In een puffer met voorzet-kamer zitten stoffen die slecht zijn voor het milieu. In een puffer met poeder zitten deze stoffen niet. Wil je liever een puffer met poeder gebruiken? Bespreek met je huisarts of de praktijk-ondersteuner of dit kan.

Oefenen met puffen

De praktijkondersteuner, de apotheker of je huisarts laat zien hoe je de puffer gebruikt. En helpt je met oefenen. Het is belangrijk dat je de medicijnen op de goede manier inademt. Anders werken ze niet goed.

Op inhalatorgebruik.nl zie je hoe je jouw puffer gebruikt. Typ de naam van jouw apparaatje in de zoekbalk. Of klik op het plaatje van je apparaat. Je ziet dan een filmpje en een gebruiksaanwijzing.

Een prik tegen pneumokokken en elk jaar de griepprik

Als u COPD heeft, kunt u erg ziek worden van griep of een andere ontsteking van uw luchtwegen. Hierdoor kunt u een longaanval krijgen. Door een longaanval kunnen uw longen weer slechter worden.

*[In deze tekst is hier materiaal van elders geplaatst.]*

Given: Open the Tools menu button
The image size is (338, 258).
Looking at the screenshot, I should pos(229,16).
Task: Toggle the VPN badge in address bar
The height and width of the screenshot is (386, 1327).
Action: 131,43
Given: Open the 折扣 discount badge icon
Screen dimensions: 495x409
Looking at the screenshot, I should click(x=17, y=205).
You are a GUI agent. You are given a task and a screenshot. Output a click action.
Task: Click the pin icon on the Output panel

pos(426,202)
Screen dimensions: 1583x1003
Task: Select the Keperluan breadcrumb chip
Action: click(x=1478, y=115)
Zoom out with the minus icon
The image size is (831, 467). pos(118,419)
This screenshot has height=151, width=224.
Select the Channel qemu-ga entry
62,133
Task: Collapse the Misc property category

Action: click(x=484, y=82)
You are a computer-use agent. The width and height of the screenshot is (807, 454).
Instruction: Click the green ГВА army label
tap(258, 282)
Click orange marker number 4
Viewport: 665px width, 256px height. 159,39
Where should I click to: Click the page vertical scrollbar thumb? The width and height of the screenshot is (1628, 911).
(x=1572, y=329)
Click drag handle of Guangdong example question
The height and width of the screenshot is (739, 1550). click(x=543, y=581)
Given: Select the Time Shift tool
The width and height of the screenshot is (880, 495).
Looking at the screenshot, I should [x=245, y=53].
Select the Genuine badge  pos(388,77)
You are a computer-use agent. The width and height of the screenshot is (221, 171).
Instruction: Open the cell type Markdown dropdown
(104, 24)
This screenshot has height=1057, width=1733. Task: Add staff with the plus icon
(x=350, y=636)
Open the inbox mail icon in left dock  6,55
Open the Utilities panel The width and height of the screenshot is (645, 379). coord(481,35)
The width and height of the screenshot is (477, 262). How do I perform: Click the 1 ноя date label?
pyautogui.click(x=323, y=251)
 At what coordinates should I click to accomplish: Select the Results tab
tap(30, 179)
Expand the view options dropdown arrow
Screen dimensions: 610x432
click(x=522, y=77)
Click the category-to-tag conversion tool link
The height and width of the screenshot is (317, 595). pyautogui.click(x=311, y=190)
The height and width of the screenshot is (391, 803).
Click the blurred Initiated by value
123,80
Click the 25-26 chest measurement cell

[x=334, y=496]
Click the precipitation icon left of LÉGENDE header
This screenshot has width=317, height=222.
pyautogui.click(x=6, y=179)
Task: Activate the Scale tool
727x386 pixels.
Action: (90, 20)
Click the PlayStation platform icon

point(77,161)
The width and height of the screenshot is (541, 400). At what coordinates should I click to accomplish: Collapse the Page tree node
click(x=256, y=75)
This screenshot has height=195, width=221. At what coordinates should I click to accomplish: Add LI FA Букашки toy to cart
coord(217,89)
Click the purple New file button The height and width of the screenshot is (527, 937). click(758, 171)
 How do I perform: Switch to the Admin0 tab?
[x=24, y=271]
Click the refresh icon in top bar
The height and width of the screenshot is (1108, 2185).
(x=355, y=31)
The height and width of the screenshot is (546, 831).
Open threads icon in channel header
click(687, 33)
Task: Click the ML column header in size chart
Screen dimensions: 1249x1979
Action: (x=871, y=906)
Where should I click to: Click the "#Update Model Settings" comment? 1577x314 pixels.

Er zijn op dit moment 2 prikken die de kans op ziek worden minder maken:

  • griepprik: deze prik krijgt u elk jaar van uw huisarts. Zo heeft u minder kans om griep te krijgen.
  • prik tegen pneumokokken: deze prik krijgt u 1 keer. Uw huisarts kan deze prik geven. Sommige leeftijdsgroepen krijgen een uitnodiging voor deze prik van hun huisarts.

Stoppen met ontstekingsremmers bij COPD

Als u medicijnen voor COPD gebruikt, zijn dit meestal luchtwegverwijders.

Soms zijn er ook ontstekingsremmers nodig, die u inademt. Bijvoorbeeld omdat u in 1 jaar 2 of meer longaanvallen heeft gehad. Of omdat u in het ziekenhuis kwam met een longaanval. Meestal krijgt u dan voor 1 jaar een ontstekingsremmer die u inademt. Daarna kunt u vaak weer stoppen met de ontstekingsremmer. Bespreek dit wel eerst met uw huisarts.

Deze dingen zijn goed om te weten als u stopt met een ontstekingsremmer die u inademt:

  • U kunt in 1 keer stoppen met de ontstekingsremmer. U hoeft niet langzaam minder te gaan gebruiken.
  • Na het stoppen kunt u de eerste tijd wat meer last hebben van hoesten. Dit wordt vanzelf weer minder.
  • Bespreek na 2 maanden met uw huisarts hoe het gaat.
  • Bespreek het ook als u niet durfde te stoppen. Of als u na het stoppen toch weer begonnen bent. U kunt met uw huisarts kijken hoe dit komt. En bespreken of u alsnog kunt stoppen.
  • Stop niet met de luchtwegverwijder, hier moet u mee doorgaan.

Let op: In 1 keer stoppen met de ontstekingsremmer gaat alleen over de medicijnen die u moet inademen. Dit gaat niet over de pillen die u bij een ernstige longaanval krijgt. Hier mag u niet ineens mee stoppen. Uw huisarts vertelt u hoe lang u deze moet gebruiken.

Hoe gaat het verder met medicijnen bij COPD?

Uw huisarts of praktijkondersteuner controleert of de medicijnen goed helpen. En of u de medicijnen op de goede manier gebruikt. Soms kunnen deze afspraken ook met beeldbellen of met e-mail. Bespreek met uw huisarts wat bij u past.
De afspraken die u maakt over uw medicijnen, schrijft u op in uw zorgplan. Zo kunt u altijd lezen wat u moet doen als u meer klachten krijgt. Neem het zorgplan mee naar uw controle-afspraak. Dan kunt u de afspraken in het zorgplan aanpassen als dat nodig is.

Wanneer moet ik de huisarts bellen als ik medicijnen voor COPD gebruik?

Bel direct uw huisarts als 1 of meer van deze dingen voor u kloppen:

  • U heeft ineens veel meer last van benauwdheid dan normaal.
  • U moet ineens veel meer hoesten, of u hoest meer slijm op dan normaal.
  • Uw klachten zijn snel erger geworden (binnen 1 dag of binnen een paar dagen).

Bel uw huisarts voor een afspraak als 1 of meer van de volgende dingen voor u kloppen:

  • Het lukt u niet goed om de medicijnen in te ademen.
  • Uw medicijnen helpen niet goed genoeg tegen uw klachten.

Bel ook uw huisarts als u al een jaar ontstekingsremmers inademt. Misschien kunt u ermee stoppen. Uw huisarts bespreekt dit met u.